PAGE:
Import data from external sources

PostgreSQL includes a variety of ways to import data. Here, we'll show how to import a CSV file from the internet.

For this demonstration, we're going to import batter data from the Baseball Databank, which is in CSV form. While it's easy to import the data using PostgreSQL's COPY command, we'll need to first define a table to put that data into.

We're going to add a database called "baseball," which we'll populate with some Major League Baseball statistics.

create database baseball;

Now you can switch to your new (and empty) baseball database.

\c baseball

You can copy and paste this command into your terminal.

CREATE TABLE batters (
                      id SERIAL,
                      playerid VARCHAR(9),
                      yearid INTEGER,
                      stint INTEGER,
                      teamid VARCHAR(3),
                      lgid VARCHAR(2),
                      g INTEGER,
                      ab INTEGER,
                      r INTEGER,
                      h INTEGER,
                      "2b" INTEGER,
                      "3b" INTEGER,
                      hr INTEGER,
                      rbi INTEGER,
                      sb INTEGER,
                      cs INTEGER,
                      bb INTEGER,
                      so INTEGER,
                      ibb INTEGER,
                      hbp INTEGER,
                      sh INTEGER,
                      sf INTEGER,
                      gidp INTEGER,
                      PRIMARY KEY (id)
);

Now we can populate the table from the internet using the most recent data.

\COPY batters(playerid,yearid,stint,teamid,lgid,g,ab,r,h,"2b","3b",hr,rbi,sb,cs,bb,so,ibb,hbp,sh,sf,gidp) FROM PROGRAM 'curl "https://raw.githubusercontent.com/EnterpriseDB/docs/main/product_docs/docs/biganimal/release/free_trial/detail/experiment/data/Batting.csv"' DELIMITER ',' CSV HEADER

Just to prove there's data loaded, let's look at the home run leaders for the 1998 season.

SELECT playerid, yearid, teamid,
       rank() OVER (PARTITION BY yearid ORDER BY hr desc) hr_rank,
       hr
FROM batters
WHERE yearid = 1998
ORDER BY hr_rank LIMIT 5;

SET EXERCISE 1: Translate this sentence from the PostgreSQL import guide into Spanish: "Now you can switch to your new (and empty) baseball database."
SET EXERCISE 2:
Answer these questions using the PostgreSQL import guide.
(a) What is the name of the database that the guide creates?
(b) Which column is the primary key of the batters table?
(c) For which season does the guide list the home run leaders?

EXCERPTED RECORDS:
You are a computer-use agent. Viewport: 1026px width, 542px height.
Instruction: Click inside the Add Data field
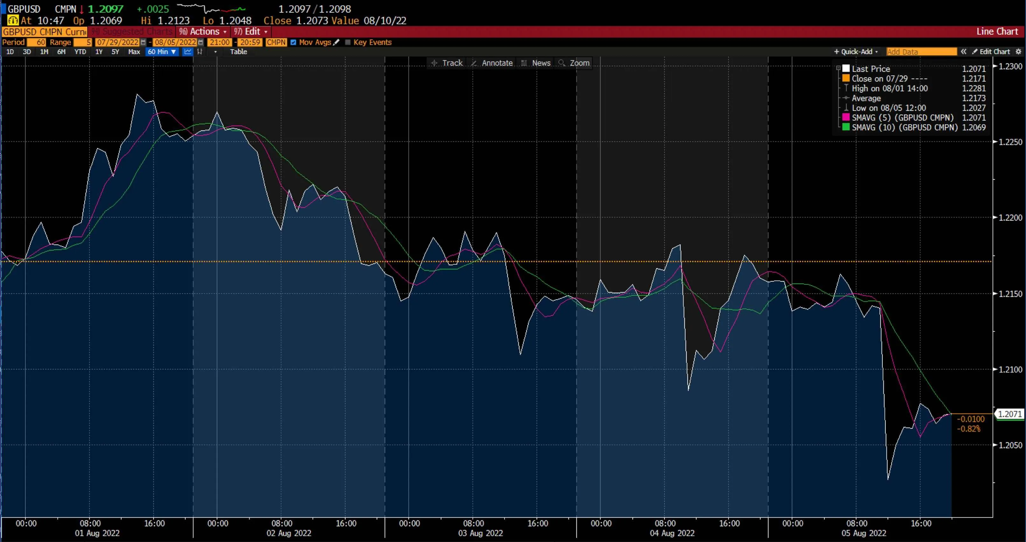920,52
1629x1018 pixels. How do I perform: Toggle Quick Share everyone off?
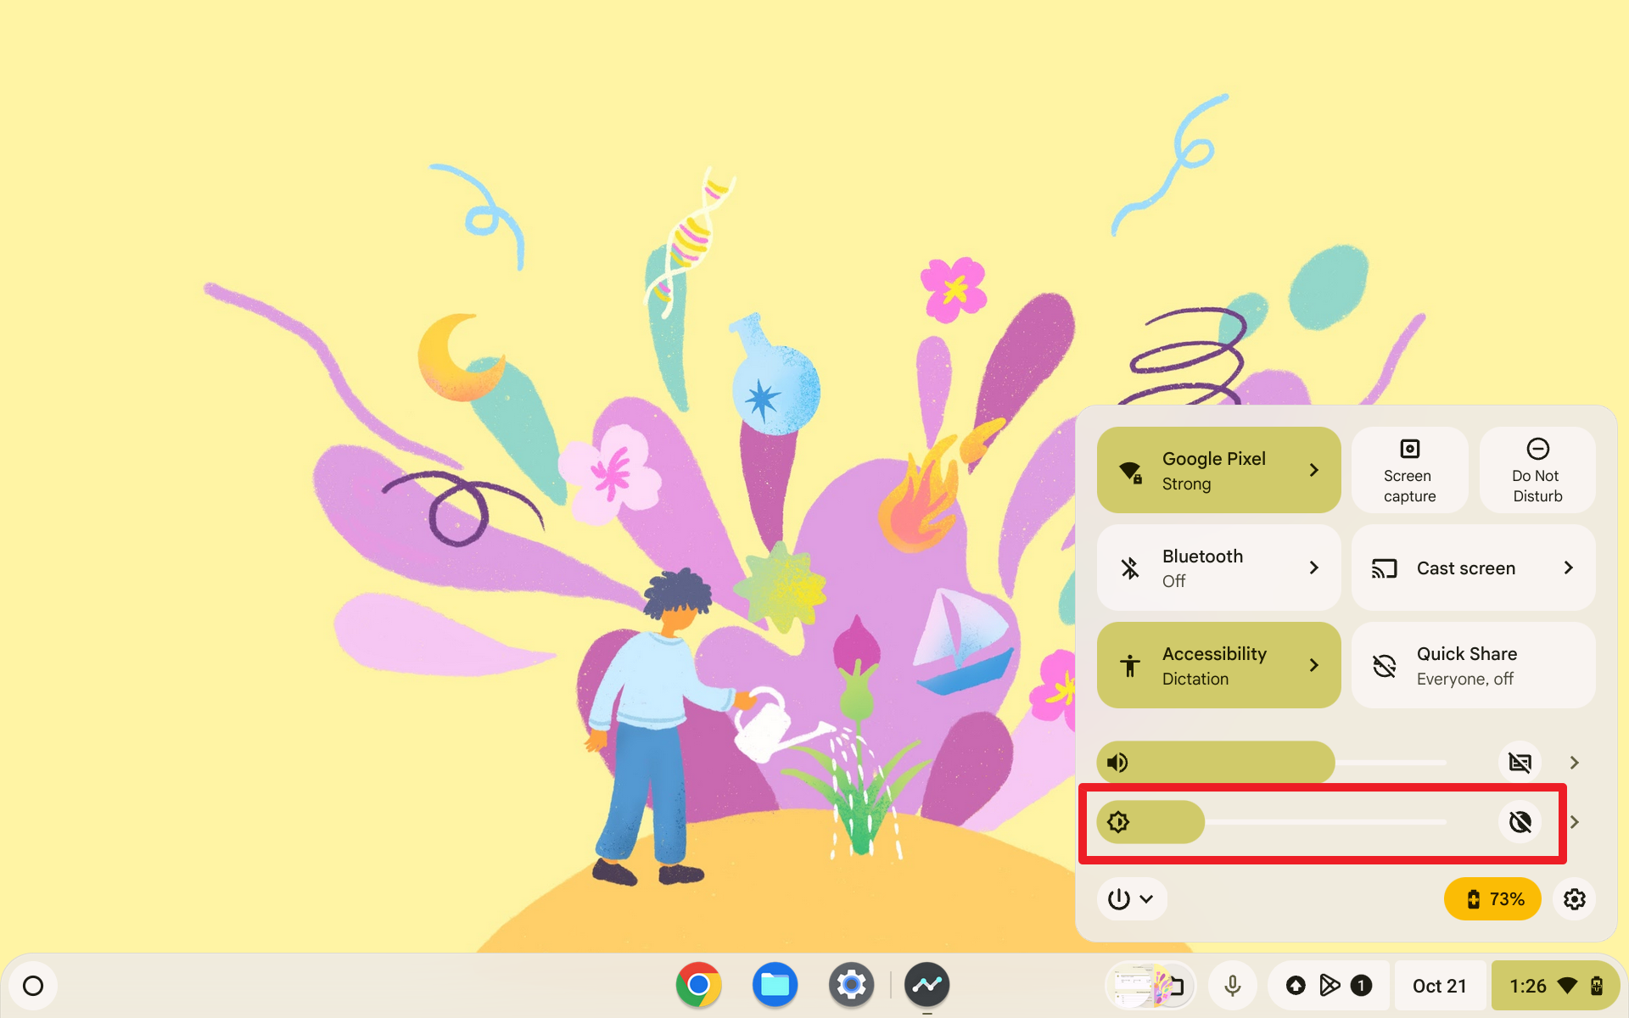pyautogui.click(x=1472, y=665)
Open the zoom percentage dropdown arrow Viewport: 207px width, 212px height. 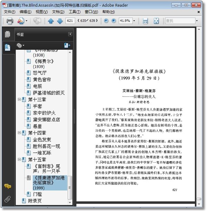pyautogui.click(x=134, y=21)
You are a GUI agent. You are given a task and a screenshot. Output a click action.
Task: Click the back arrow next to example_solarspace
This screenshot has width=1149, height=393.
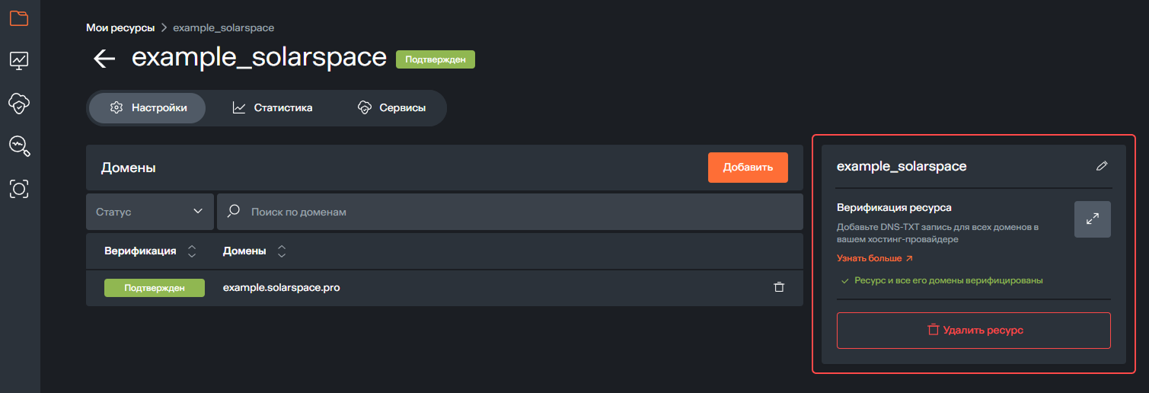point(104,59)
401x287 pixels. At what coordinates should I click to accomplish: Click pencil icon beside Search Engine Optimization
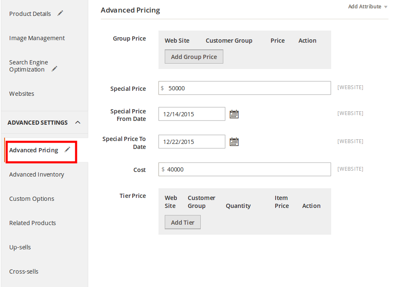(x=54, y=69)
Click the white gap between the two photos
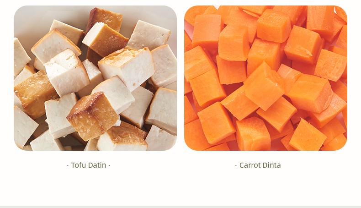The height and width of the screenshot is (208, 361). [181, 78]
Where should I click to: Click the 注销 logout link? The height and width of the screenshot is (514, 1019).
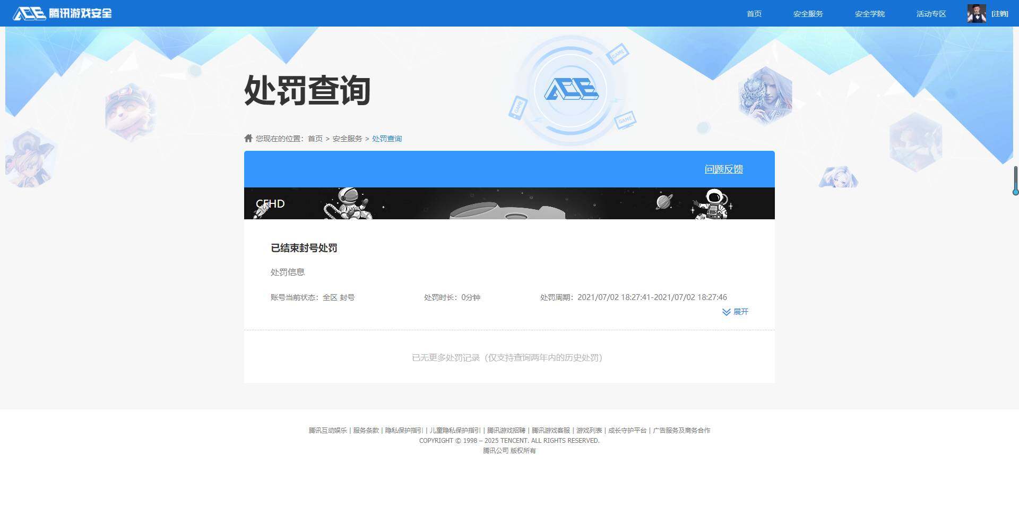[1000, 14]
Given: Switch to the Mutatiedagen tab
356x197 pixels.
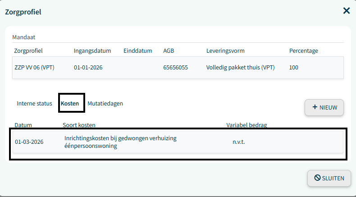Looking at the screenshot, I should click(x=105, y=103).
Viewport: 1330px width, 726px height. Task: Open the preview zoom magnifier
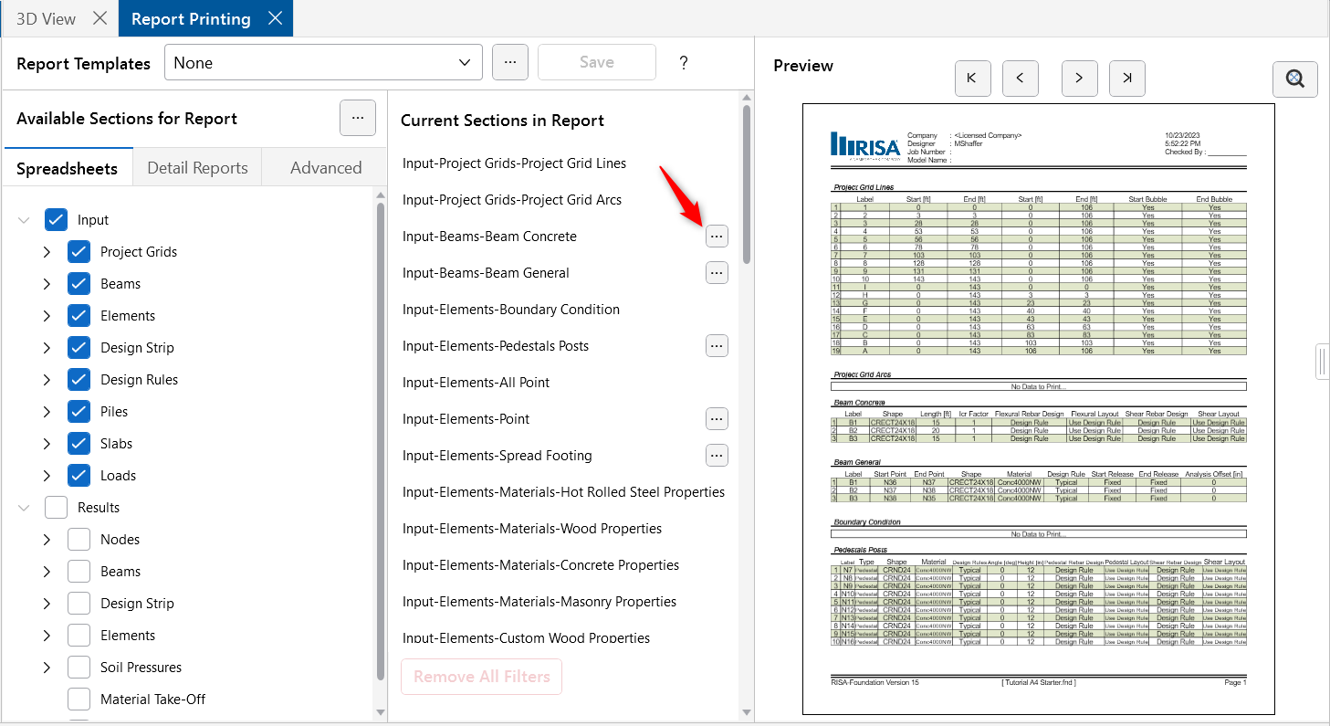tap(1294, 79)
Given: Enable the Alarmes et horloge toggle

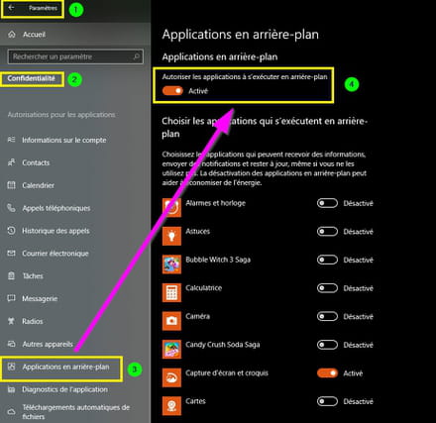Looking at the screenshot, I should click(x=327, y=203).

SOLUTION 1: Ahora puedes cambiarte a tu nueva (y vacía) base de datos baseball.

SOLUTION 2:
(a) baseball
(b) id
(c) 1998